IList, IComparable, ICaramba!
Micah Martin has a post over at Uncle Bob’s that talks about reasons to step away from the I naming convention for interfaces.
For the most part, Ive tried to stick with the framework guidelines as far as this practice goes. However, Micah makes some very compelling arguments as to why this should be avoided. Specifically, the need to change from an interface to an abstract class down the road.
I’m starting to lean towards not naming interfaces with the I convention. Have you made a decision one way or the other on this? If so, which convention are you using and why?
ILikeIt. If you need to add functionality in an abstract class, have your absract class implement the interface.
Martin makes the assumption that you own all the code that implements the interface. If you don’t, then changing to an abstract base class is not a good thing at all.
By exposing an “IWhatever” interface that I can implement against, you’re setting up a contract with me that makes certain guarantees…
I know it’s just an interface, so deriving from it is not going to do anything unexpected beyond requiring me to implement those methods (and any code that will be called is my own). Since I know it’s an interface, I can choose to derive from a different abstract base class without fear of this causing me any problems.
Now you may still decide that IWhatever was a big mistake in your next release, so you may deprecate or remove it and provide an alternative “AbstractWhatever” class.
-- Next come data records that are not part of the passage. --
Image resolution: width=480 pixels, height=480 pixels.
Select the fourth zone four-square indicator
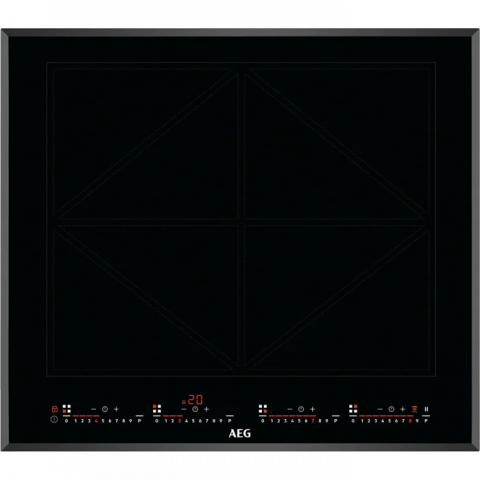point(353,409)
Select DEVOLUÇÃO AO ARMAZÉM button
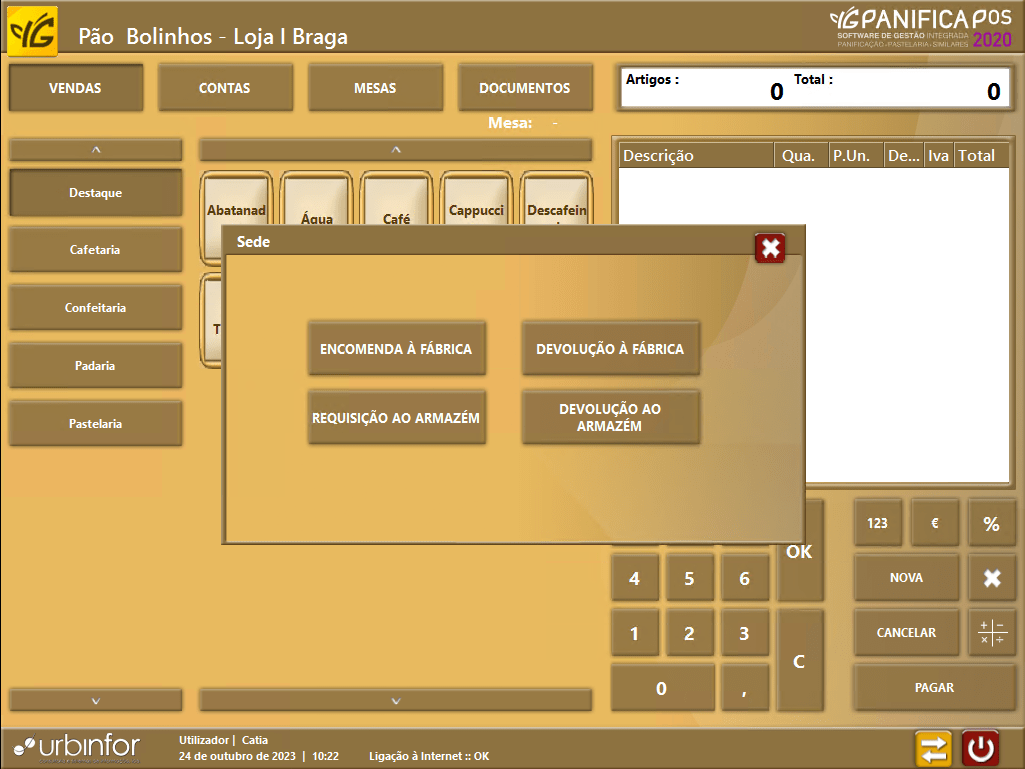The image size is (1025, 769). click(x=610, y=418)
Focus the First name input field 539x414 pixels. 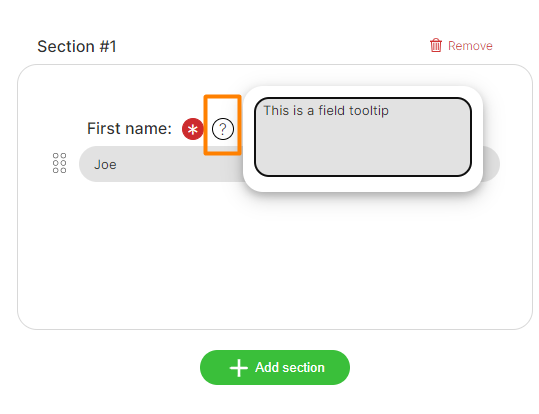[x=161, y=164]

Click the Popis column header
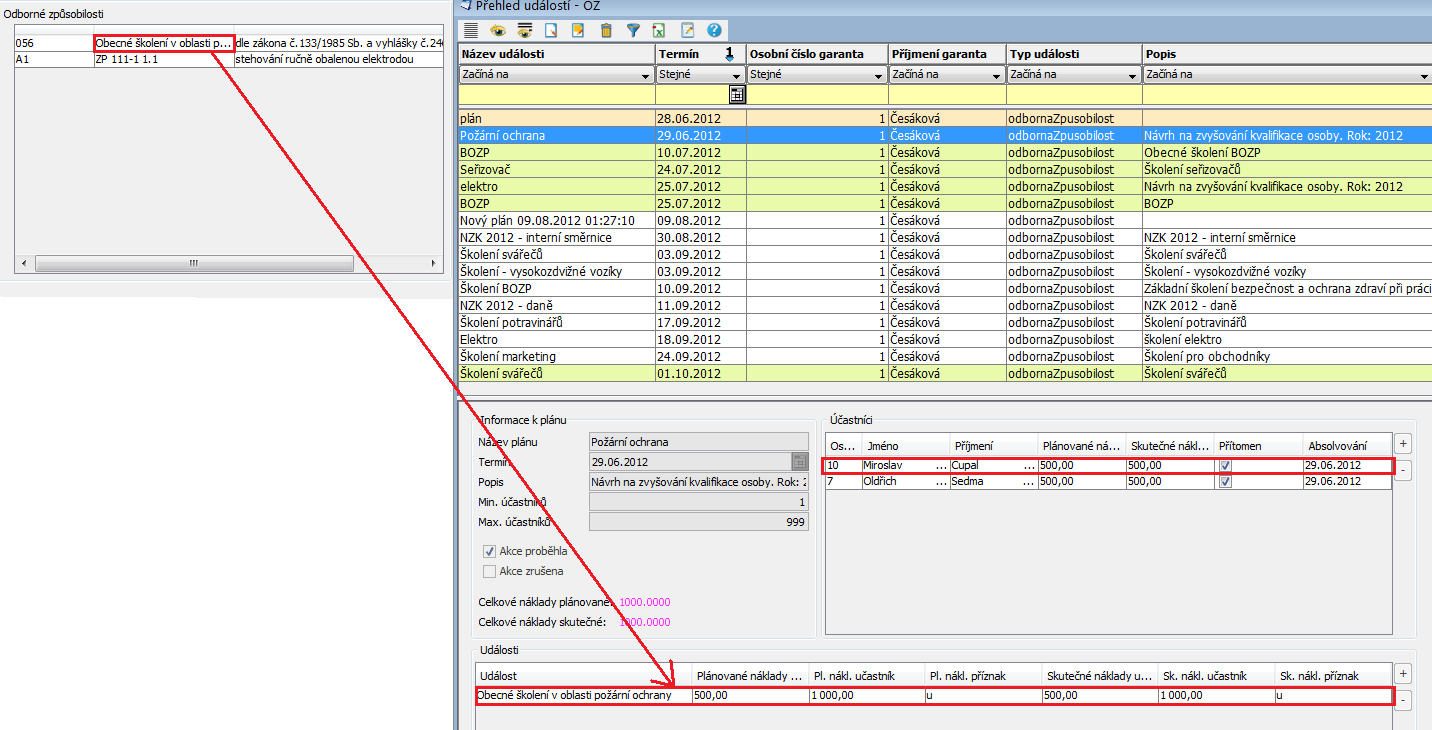click(x=1285, y=54)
I know by the semantics of it what I need to change to make this all work again, and I’m okay with that.
Now this isn’t as important with private interfaces that are only being used with your code (and will only ever be used with your code)…but now you’ve got some inconsistency in how your interfaces are handled, and if you ever *do* need to expose one of those internal ones, you’ll regret not having named it IWhatever from the get-go.
So…three rules:
1. Don’t screw with a public contract. If you must, remove it and provide the new contract.
2. Prefix your interfaces with an “I”. ILikeItToo.
3. Name your abstract classes AbstractWhatever… unless you plan on your abstract classes morphing into concrete implementations. (I assume this is where you might want to argue with me the most…) :)
All that being said, I’ve asked myself these same questions and gone back and forth, so please try and convince me otherwise…
I agree that we should not change public contracts, but I strongly disagree with naming abstract classes with an Abstract prefix or suffix. This notion of naming classes with Abstract, Concrete, and Factory prefixes or suffixes reminds me too much of using Hungarian notation to work around deficiencies in loosely typed languages. These types of details belong in the XML documentation and in the help files.
I knew I’d get arguments here… :)
I guess you’re assuming that abstraction is not a contract. When I provide an AbstractWhatever class, I’m making a contract that this class will *never* be a concrete class. I have no intention of ever directly instantiating one of these things, and I’m providing it to support whatever is deriving from it. The name enforces the notion that you shouldn’t be changing the class from abstract… consider deriving your own concrete class from it, instead. It fosters a realization in others that may be working with the code that changing this thing is going to affect more than just itself.
If, in the course of refactoring, you discover that you actually *do* need a concrete instance of this thing you thought was abstract only, then derive from the abstract and start pushing all the logic up into the new concrete Whatever class until you can finally get rid of your AbstractWhatever class.